So part of me was happy to see him being taken out of the picture fairly early into the movie. And somewhat inexplicable to me that this development could leave Mahnaz so incredibly distraught that she literally faints at one point in the film. And, also, becomes not only so emotionally numbed as well as upset that she neglects her much less annoying daughter, Neda (played by Arshida Dorostkar) as well as her own self and others: because, contrary to the title of the film, there's more than one child in the picture.
As the reviewer for Variety complained, "none of [Mahnaz's] actions makes the slightest sense". While I agree with that assessment, I'm less in agreement that it's not completely understandable. Because, well, humans can be incredibly illogical, especially with regards to human relations and when powerful emotions are triggered. Which certainly is in the case in Woman and Child.

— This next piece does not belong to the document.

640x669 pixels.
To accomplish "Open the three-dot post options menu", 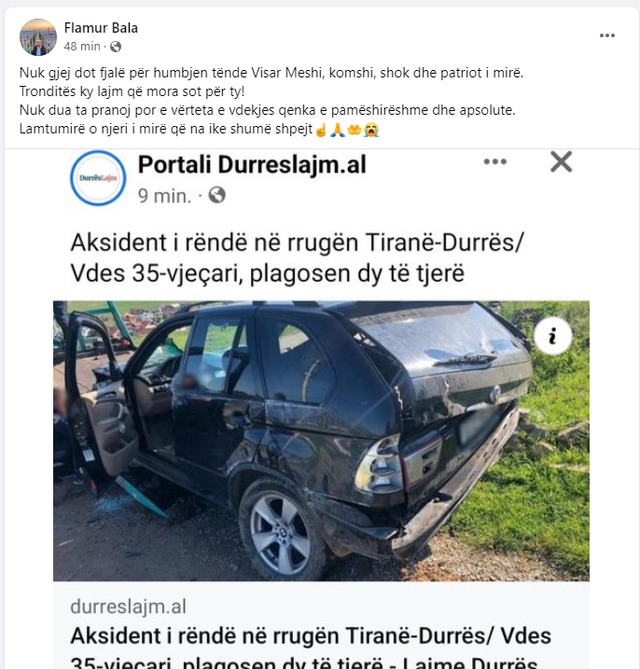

How you feel about this will undoubtedly affect your overal assessment of this offering that, for me, was involving and actually pretty emotionally gripping throughout. Incidentally, I think that if the title hadn't already been taking, "Woman on a Verge of a Nervous Breakdown" might have been a good one for this movie! And Mahnaz's multi-dimensional interactions with her mother (portrayed by Fereshteh Sadre Orafaee) and younger sister Mehri (played by Soha Niasti) that alternately help to relieve and heal but at other times further threaten to drive her over the edge are fascinating to behold.
More than by the way, I think Woman and Child would have been a better film overall if it had focused more on the females in it as the males are, for the most part, its least watchable characters. At the same time, the scenes in Aliyah's (all boys) school and the vocational school next door are also very well conceived and shot indeed. So maybe it's more that the work would have been better served with less of Aliyah and Hamid in the picture; just as Mahnaz would have been better served with less of them in her life!